● EXERCISE OBJECTIVE
Search the data below for the line containing "Instruction: Collapse the", then please set down that line and all remaining ones exactly as written.

◇ ◇ ◇ ◇ ◇

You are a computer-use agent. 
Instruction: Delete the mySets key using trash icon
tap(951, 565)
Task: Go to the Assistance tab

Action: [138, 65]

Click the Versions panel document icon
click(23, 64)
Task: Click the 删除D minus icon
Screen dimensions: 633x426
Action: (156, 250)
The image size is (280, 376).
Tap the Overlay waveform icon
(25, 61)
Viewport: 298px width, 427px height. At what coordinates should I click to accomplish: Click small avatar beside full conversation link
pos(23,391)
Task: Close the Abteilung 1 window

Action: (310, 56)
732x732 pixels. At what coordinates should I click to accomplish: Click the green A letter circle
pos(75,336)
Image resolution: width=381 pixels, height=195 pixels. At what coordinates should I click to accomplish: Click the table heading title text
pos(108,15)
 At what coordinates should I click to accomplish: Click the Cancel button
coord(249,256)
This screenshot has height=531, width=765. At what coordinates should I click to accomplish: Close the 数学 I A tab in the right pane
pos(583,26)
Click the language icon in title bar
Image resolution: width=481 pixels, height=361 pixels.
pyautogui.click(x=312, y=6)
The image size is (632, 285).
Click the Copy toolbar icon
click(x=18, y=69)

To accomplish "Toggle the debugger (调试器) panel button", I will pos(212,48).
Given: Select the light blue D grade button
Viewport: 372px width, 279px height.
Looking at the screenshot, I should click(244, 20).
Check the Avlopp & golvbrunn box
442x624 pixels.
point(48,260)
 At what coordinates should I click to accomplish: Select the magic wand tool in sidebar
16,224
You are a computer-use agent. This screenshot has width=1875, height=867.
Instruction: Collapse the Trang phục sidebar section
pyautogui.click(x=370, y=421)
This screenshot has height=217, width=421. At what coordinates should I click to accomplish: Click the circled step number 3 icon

◇ ◇ ◇ ◇ ◇

● WRITTEN ANSWER
Instruction: Collapse the Trang phục sidebar section
pyautogui.click(x=370, y=421)
This screenshot has height=217, width=421. At what coordinates should I click to accomplish: Click the circled step number 3 icon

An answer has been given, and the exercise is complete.